Şimdi elde bulunan fıkh kitâblarında, hadîs-i şerîflere muhâlif hiçbir bilgi yokdur. Birbirlerine muhâlif görünen ictihâdlarından yalnız birisi doğru ise de, yanlış olanlarını taklîd edenlere de sevâb verileceği hadîs-i şerîfde bildirilmişdir. Bunun için, dört mezhebin ittifâk ile bildirdikleri yapılınca, sahîh ve makbûl olacağı gibi, ihtilâflı yerleri yapılınca da, sahîh ve makbûl olacakdır. O hâlde, müctehid olmıyan her müslimânın, her işinde dört mezhebden birini seçip taklîd etmesi ve mezheb imâmının delîlini aramaması lâzımdır. Çünki, Tâbi’înden yeni îmâna gelenler, Eshâb-ı kirâmı taklîd ederler, delîllerini hiç sormazlardı. Her müslimân, beğendiği, seçdiği mezhebin her mes’elesini yaparken, Kur’ân-ı kerîme veyâ hadîs-i şerîfe uymakda olduğuna inanmalıdır. Bugün müctehide de lüzûm kalmamışdır. Çünki, din bilgilerinde, açıklanmamış birşey kalmamışdır. Kemâle gelmiş olan bu dîne ilâve edilecek birşey de yokdur. Resûlullah “sallallahü aleyhi ve sellem” kıyâmete kadar olacak herşeyin hükmünü bildirmişdir. Mezheb imâmları da bunları açıklamışdır. Bunların günlük olaylara tatbîklerini, müctehid olmıyan âlimler yapar. Her asrda gelecek olan müceddidler, bu işi yapacaklardır. Fekat, ictihâd ile yeni hükmler çıkarmıyacaklardır. Çünki, buna lüzûm kalmamışdır. Halâl ve harâm ve her delîl açıklanmışdır.

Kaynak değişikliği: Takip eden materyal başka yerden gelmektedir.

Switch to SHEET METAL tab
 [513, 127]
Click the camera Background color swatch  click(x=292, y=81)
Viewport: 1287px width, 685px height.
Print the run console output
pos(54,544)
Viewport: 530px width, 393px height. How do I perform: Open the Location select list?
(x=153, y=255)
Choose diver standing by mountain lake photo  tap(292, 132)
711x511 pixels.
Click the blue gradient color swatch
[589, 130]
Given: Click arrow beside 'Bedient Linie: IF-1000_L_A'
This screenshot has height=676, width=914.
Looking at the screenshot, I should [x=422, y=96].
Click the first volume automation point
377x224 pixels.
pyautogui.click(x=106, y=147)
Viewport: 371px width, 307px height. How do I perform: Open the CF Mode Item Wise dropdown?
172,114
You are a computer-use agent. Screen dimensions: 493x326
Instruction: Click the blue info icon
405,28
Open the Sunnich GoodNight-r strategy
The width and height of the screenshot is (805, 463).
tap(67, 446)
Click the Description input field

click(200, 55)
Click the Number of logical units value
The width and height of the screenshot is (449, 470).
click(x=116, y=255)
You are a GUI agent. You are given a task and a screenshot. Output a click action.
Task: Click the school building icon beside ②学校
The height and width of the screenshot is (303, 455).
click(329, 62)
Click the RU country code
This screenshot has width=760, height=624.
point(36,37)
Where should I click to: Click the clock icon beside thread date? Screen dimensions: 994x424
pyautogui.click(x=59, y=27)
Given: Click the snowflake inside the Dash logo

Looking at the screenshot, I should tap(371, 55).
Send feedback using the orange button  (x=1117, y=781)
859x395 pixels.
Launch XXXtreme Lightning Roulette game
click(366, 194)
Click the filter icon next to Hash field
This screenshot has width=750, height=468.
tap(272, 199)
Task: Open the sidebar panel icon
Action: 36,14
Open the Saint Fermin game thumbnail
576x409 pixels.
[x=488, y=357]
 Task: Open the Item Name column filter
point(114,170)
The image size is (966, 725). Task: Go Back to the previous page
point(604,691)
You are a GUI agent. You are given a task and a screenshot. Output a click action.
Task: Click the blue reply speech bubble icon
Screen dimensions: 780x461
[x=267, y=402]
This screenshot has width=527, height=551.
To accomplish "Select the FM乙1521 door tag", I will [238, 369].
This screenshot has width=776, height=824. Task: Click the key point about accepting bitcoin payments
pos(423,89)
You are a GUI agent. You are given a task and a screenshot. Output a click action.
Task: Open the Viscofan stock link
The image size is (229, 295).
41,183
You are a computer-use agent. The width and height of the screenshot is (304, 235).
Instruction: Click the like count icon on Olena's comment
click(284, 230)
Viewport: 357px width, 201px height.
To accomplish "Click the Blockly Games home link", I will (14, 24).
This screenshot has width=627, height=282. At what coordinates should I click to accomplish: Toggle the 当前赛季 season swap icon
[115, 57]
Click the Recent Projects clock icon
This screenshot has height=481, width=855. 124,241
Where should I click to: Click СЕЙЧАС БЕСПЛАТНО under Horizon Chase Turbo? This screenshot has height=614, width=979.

Şimdi, se’âdet-i ebediyyeye kavuşmak istiyenin, (Ehl-i sünnet) i’tikâdını kısaca öğrenip, bunlara îmân etmesi, sonra dört mezhebden öğrenmesi mümkin ve kolay olan birini seçip, günlük işlerini ve ibâdetlerini, sırası geldikçe, o mezhebin kitâbından öğrenerek yapması lâzımdır. Her memleketde, bir mezhebin bilgilerini bildiren doğru ilmihâl kitâbları vardır. Ele geçirilmeleri kolaydır. Bu kolaylık, Allahü teâlânın, bu ümmet-i Muhammede olan büyük ihsânıdır. Sapıkların, mezhebsizlerin, dinde reformcuların ve para kazanmak için konuşan ve yazan câhillerin ve ingiliz kâfirlerine aldanmış olan câhillerin yaldızlı sözlerine ve yazılarına aldanmamak için, çok uyanık olmalıyız! Esselâmü alâ men ittebe’al-hüdâ.

Herkesin var bir kesi,

ben bî-kesin yok kimsesi.

Ben bî-kesin, sen ol kesi,

ey kimsesizler kimsesi!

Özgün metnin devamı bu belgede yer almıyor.